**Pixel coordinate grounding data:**
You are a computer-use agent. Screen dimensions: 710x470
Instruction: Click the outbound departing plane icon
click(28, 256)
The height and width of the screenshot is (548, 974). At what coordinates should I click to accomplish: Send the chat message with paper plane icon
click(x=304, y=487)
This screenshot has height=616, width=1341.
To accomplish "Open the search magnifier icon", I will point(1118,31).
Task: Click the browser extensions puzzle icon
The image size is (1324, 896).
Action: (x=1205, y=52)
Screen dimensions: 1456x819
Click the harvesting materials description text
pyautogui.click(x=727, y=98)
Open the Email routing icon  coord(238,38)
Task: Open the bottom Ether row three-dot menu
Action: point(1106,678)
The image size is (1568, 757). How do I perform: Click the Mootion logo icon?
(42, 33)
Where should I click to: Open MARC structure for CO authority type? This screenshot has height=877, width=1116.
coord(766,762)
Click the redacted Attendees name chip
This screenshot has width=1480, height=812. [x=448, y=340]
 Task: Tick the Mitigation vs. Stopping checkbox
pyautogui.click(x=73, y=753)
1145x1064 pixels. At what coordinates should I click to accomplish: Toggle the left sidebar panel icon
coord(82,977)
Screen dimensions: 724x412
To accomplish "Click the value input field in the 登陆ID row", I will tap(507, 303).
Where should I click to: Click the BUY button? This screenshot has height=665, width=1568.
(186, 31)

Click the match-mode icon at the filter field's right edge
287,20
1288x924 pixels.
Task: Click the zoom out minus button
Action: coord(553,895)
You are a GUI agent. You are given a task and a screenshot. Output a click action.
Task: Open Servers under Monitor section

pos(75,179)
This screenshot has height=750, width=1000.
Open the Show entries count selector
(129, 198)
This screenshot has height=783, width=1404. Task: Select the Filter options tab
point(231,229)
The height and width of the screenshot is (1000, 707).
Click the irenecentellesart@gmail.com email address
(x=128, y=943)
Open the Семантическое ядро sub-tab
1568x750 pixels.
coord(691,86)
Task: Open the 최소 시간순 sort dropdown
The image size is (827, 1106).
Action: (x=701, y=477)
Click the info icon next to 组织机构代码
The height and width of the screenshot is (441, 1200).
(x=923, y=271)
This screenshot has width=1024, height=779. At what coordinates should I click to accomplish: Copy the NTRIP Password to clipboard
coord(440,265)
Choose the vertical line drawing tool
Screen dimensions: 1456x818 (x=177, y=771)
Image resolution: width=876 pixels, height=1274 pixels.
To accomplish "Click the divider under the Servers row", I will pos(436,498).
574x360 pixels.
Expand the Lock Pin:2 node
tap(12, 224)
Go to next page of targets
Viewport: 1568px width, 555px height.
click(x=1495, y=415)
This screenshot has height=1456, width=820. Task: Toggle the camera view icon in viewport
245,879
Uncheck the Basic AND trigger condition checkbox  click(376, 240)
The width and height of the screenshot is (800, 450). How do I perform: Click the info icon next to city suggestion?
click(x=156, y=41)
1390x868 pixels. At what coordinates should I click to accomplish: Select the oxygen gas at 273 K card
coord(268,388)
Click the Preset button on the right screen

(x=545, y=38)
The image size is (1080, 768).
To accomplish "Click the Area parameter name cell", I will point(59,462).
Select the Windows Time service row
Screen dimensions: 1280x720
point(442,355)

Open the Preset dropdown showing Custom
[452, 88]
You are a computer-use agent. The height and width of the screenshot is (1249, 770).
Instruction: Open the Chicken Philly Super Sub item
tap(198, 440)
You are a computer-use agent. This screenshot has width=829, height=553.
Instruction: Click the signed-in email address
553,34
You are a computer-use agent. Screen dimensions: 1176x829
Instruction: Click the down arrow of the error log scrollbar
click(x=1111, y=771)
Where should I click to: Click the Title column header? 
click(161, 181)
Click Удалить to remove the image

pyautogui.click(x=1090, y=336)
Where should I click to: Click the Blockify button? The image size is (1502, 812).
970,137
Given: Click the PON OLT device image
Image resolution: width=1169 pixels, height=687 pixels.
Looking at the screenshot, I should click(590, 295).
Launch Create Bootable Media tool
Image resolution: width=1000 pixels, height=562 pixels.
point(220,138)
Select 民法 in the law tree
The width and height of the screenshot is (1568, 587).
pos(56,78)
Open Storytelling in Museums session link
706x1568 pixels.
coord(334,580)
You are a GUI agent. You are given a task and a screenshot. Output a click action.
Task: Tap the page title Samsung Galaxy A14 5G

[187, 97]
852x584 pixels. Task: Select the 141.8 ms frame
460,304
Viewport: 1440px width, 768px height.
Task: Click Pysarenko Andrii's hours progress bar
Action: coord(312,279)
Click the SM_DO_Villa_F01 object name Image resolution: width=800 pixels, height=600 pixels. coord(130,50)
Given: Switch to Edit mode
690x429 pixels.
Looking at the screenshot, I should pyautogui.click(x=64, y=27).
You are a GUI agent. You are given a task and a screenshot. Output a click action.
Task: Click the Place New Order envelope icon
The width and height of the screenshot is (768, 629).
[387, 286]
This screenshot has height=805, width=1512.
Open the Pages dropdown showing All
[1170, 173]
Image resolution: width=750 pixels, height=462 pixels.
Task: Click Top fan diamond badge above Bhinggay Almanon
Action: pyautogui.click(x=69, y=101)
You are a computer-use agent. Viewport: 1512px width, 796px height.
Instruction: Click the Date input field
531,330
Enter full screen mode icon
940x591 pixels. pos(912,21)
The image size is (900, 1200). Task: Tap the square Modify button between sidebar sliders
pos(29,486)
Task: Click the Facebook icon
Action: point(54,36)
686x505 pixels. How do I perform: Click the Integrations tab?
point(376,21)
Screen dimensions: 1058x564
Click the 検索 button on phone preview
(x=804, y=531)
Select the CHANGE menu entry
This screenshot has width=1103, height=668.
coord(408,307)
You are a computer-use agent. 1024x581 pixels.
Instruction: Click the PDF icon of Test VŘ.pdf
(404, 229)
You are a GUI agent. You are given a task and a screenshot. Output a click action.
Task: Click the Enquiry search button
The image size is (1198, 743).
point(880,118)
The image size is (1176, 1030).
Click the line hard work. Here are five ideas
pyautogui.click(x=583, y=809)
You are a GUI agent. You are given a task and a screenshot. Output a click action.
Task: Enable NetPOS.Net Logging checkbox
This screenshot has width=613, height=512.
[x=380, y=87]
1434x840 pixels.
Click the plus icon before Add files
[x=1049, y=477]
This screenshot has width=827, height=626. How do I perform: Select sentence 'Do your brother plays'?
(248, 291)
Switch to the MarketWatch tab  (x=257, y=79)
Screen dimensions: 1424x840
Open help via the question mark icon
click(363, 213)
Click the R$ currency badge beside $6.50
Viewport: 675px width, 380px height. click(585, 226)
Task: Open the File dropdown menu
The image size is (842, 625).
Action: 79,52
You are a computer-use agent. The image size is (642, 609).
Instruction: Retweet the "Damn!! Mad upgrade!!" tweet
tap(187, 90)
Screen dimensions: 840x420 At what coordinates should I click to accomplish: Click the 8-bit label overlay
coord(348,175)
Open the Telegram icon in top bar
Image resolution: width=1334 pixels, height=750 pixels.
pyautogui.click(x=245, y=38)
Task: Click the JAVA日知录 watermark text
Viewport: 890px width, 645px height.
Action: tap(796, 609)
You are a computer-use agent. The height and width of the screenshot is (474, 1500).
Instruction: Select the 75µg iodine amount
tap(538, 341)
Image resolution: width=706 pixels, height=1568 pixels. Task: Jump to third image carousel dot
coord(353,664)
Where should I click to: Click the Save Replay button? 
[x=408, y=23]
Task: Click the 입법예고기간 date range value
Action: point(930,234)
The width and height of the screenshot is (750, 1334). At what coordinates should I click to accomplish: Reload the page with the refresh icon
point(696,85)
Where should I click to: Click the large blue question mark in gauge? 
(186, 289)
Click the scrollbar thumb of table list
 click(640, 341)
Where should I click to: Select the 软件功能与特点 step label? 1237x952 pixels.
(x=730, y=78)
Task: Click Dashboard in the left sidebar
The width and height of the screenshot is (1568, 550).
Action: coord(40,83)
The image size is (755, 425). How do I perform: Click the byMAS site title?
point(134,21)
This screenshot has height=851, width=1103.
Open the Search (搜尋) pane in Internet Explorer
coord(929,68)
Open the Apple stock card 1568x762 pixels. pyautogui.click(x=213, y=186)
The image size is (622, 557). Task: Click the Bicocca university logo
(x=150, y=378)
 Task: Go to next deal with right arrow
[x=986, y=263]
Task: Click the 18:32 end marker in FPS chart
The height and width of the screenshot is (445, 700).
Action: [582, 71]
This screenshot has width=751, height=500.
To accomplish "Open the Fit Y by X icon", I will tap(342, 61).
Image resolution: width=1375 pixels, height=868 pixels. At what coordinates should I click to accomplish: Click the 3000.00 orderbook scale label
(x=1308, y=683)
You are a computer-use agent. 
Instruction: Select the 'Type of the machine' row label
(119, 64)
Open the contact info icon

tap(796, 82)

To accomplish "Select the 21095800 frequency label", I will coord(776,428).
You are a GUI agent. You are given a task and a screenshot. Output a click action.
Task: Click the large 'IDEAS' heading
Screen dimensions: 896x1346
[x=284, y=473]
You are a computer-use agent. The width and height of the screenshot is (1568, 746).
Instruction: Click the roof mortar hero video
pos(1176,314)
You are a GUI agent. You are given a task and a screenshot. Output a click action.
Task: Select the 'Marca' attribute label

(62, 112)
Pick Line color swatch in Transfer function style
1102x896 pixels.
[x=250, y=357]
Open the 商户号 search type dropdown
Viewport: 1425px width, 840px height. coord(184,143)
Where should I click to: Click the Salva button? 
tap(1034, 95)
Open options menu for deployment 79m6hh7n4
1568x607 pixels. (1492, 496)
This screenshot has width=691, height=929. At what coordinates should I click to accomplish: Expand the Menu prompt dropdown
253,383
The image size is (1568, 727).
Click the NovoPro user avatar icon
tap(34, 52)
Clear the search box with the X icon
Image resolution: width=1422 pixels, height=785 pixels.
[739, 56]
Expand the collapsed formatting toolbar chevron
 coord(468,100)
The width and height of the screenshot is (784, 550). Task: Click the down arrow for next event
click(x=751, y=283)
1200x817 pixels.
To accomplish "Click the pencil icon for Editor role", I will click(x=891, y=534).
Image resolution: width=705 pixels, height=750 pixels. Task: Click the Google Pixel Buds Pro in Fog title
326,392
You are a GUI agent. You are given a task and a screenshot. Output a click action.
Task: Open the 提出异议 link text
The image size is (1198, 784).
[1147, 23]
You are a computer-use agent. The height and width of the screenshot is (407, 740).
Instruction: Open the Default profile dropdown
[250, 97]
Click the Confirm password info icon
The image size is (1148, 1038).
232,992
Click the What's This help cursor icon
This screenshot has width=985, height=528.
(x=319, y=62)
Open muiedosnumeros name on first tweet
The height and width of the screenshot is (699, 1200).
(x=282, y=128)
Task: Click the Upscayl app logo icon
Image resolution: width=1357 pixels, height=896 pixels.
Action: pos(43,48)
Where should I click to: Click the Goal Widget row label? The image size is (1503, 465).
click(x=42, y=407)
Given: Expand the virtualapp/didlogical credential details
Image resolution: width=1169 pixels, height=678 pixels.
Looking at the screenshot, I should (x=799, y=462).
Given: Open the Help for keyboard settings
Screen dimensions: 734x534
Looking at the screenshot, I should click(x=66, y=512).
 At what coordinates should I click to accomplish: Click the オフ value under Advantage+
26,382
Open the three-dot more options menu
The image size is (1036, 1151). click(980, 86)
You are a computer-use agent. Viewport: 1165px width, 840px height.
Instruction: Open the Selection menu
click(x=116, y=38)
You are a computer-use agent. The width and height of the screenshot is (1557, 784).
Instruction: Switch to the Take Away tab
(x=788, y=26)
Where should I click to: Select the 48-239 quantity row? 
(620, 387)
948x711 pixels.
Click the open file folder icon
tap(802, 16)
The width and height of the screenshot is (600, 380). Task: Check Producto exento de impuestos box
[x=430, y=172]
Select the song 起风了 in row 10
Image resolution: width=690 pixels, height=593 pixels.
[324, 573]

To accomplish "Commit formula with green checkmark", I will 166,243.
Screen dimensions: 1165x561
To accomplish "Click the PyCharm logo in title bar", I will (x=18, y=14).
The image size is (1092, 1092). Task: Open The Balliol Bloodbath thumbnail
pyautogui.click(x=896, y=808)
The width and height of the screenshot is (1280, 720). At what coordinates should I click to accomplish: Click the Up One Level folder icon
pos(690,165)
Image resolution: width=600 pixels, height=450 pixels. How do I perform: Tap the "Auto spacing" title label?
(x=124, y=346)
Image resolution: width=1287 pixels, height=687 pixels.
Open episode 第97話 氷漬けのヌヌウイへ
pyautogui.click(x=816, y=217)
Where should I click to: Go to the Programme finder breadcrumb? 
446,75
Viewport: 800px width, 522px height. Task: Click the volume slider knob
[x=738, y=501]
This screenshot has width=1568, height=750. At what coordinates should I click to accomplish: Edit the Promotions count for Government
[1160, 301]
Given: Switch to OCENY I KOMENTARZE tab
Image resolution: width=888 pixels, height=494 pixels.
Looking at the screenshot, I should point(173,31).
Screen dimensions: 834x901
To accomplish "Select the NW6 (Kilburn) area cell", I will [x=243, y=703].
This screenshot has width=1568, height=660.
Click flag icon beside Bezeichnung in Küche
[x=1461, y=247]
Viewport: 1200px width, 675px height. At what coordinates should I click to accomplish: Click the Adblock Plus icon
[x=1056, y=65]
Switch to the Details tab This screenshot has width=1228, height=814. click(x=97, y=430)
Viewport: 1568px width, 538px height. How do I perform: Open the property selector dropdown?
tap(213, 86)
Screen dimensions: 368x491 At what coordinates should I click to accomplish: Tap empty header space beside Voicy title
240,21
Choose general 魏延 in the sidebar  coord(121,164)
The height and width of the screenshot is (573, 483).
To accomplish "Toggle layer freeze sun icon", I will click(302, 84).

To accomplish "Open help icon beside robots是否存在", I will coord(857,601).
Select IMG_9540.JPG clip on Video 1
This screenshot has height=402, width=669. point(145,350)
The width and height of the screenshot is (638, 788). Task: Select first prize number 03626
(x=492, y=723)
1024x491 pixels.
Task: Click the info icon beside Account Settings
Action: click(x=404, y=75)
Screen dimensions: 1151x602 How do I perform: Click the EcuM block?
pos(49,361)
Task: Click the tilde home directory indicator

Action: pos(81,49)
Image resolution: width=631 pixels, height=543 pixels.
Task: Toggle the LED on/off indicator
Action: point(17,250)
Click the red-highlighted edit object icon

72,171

**Instructions to follow:** Would you repeat, exactly and with nothing added, every line from the line containing "Choose general 魏延" through the last line of the records above?

**Output of the task:**
Choose general 魏延 in the sidebar  coord(121,164)
The height and width of the screenshot is (573, 483).
To accomplish "Toggle layer freeze sun icon", I will click(302, 84).

To accomplish "Open help icon beside robots是否存在", I will coord(857,601).
Select IMG_9540.JPG clip on Video 1
This screenshot has height=402, width=669. point(145,350)
The width and height of the screenshot is (638, 788). Task: Select first prize number 03626
(x=492, y=723)
1024x491 pixels.
Task: Click the info icon beside Account Settings
Action: click(x=404, y=75)
Screen dimensions: 1151x602 How do I perform: Click the EcuM block?
pos(49,361)
Task: Click the tilde home directory indicator

Action: pos(81,49)
Image resolution: width=631 pixels, height=543 pixels.
Task: Toggle the LED on/off indicator
Action: point(17,250)
Click the red-highlighted edit object icon

72,171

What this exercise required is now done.